- EXERCISE DETAILS -
Pull every line that holds the word "target" from the entries.

*** RECORDS SHOWN Section Begins ***

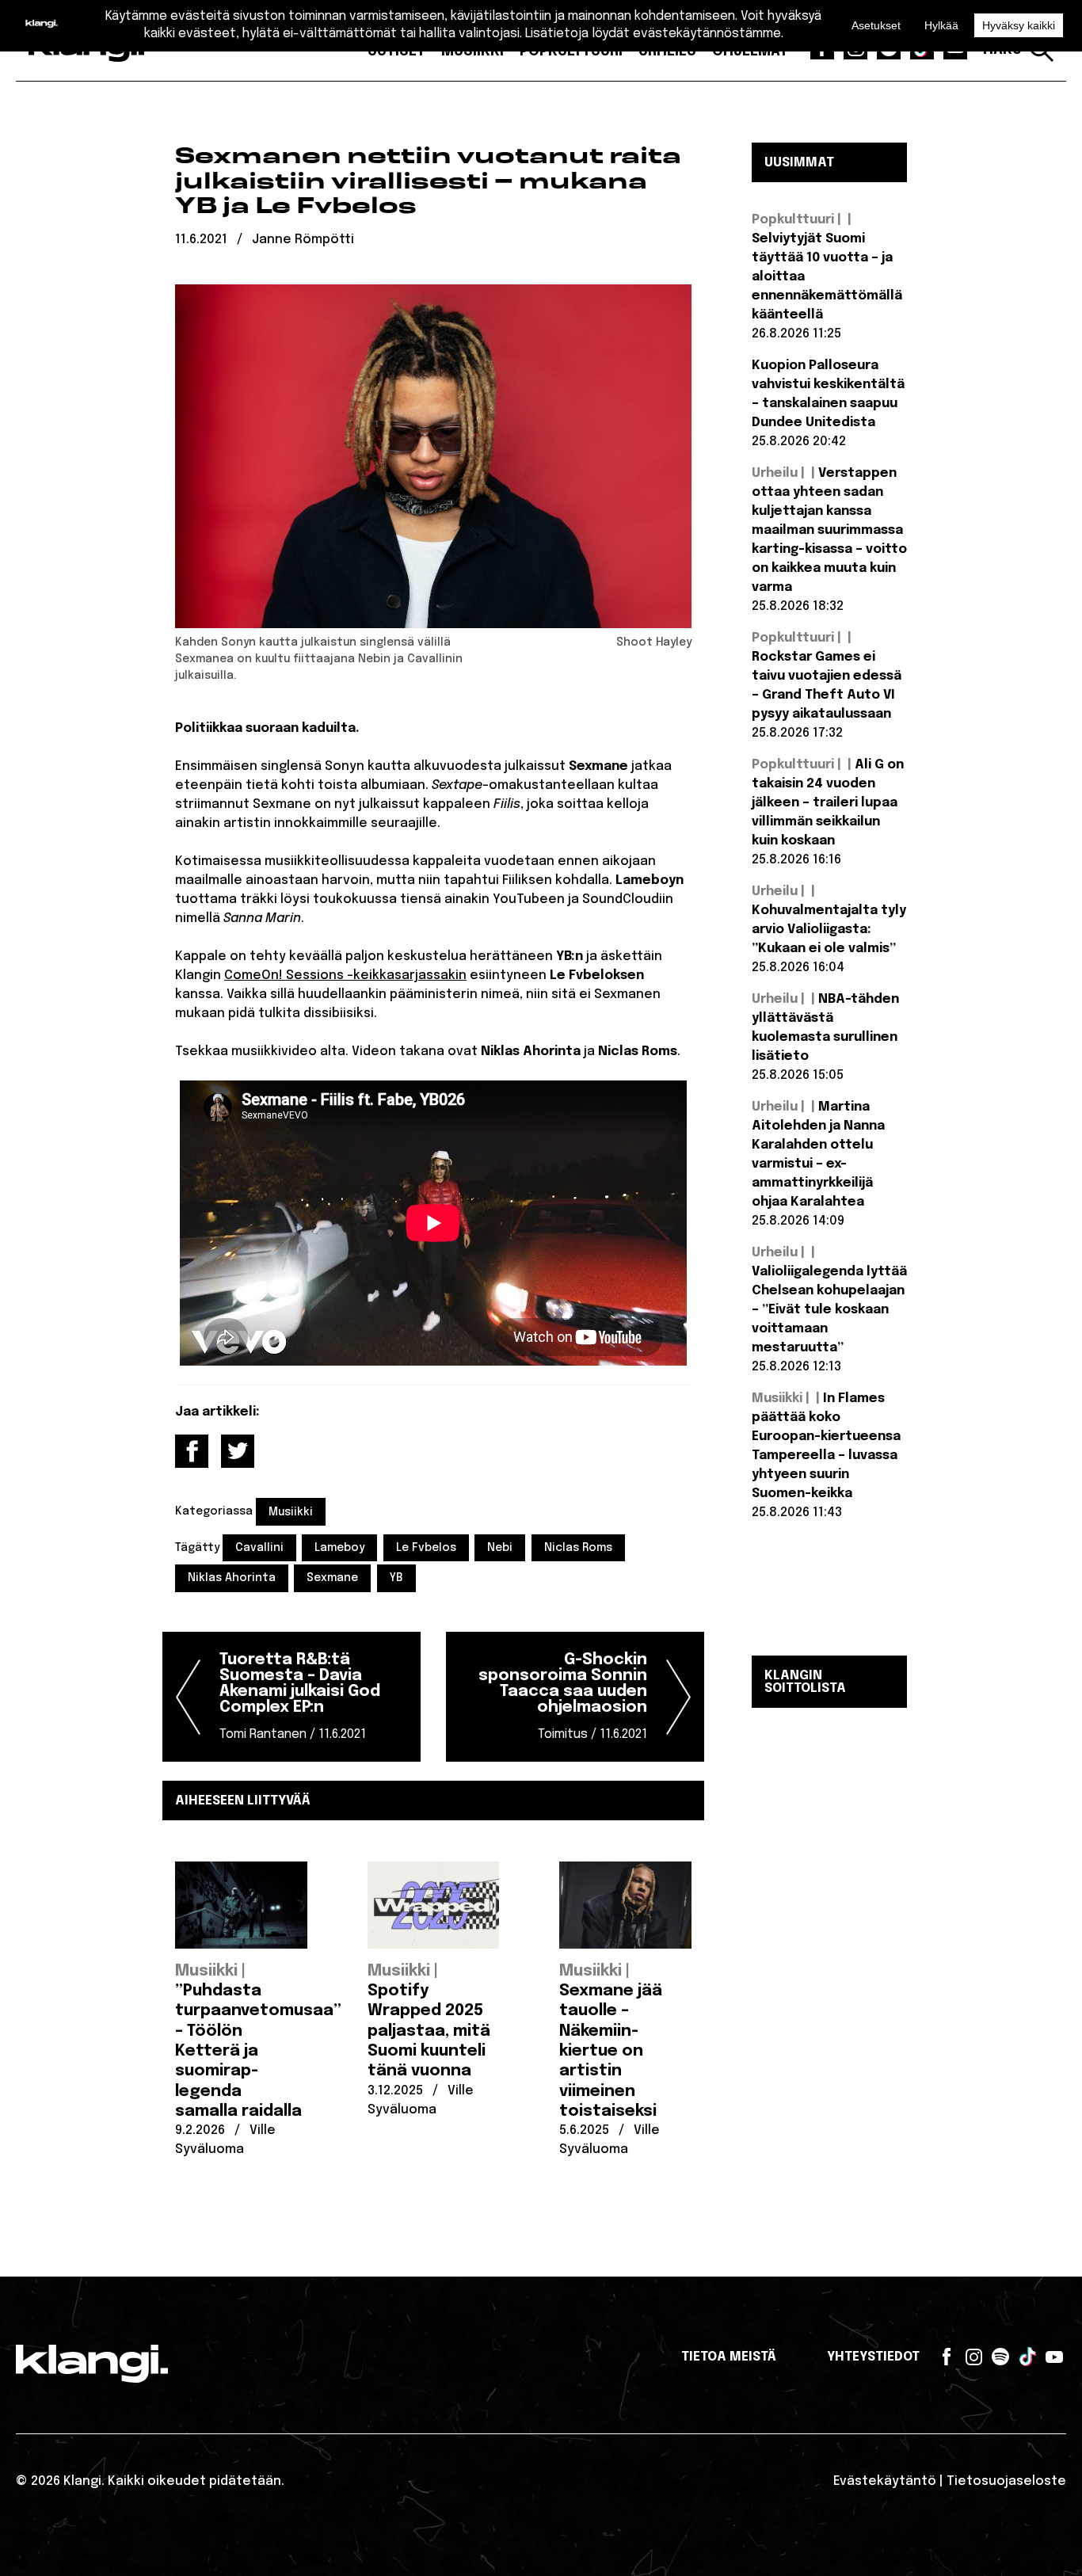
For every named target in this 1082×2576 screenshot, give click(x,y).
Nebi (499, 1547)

*** RECORDS SHOWN Section Ends ***
*** RECORDS SHOWN Section Begins ***

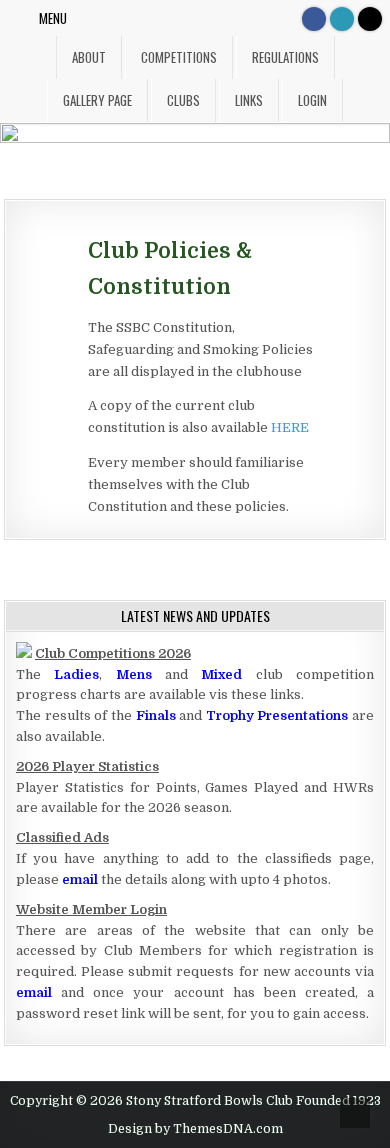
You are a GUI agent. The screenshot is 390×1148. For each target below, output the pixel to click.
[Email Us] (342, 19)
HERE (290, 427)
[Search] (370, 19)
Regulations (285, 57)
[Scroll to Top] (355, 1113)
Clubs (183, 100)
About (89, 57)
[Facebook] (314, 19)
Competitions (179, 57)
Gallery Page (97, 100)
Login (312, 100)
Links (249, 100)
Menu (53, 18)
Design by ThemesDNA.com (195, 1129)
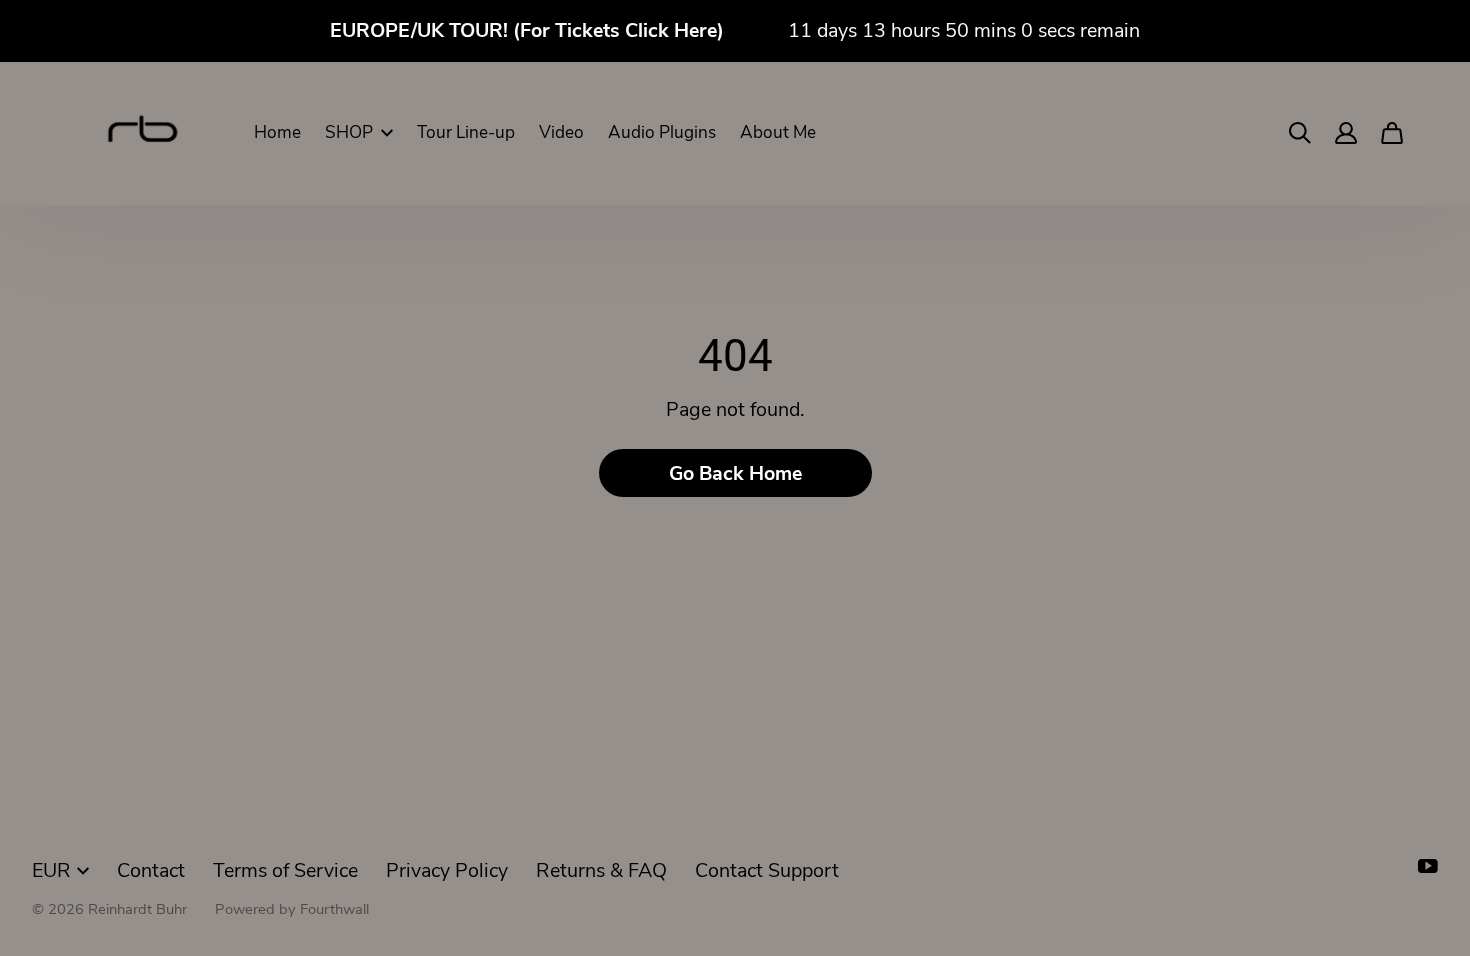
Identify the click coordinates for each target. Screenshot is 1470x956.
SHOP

*** RECORDS SHOWN Section Ends ***

- SOLUTION TO THIS PROBLEM -
For every named target in this 1082×2576 screenshot, give click(x,y).
You are a GUI agent. The screenshot is 390×1148. For each target below, output the pixel to click.
Identify the click coordinates for each target. Screenshot is 1470x956.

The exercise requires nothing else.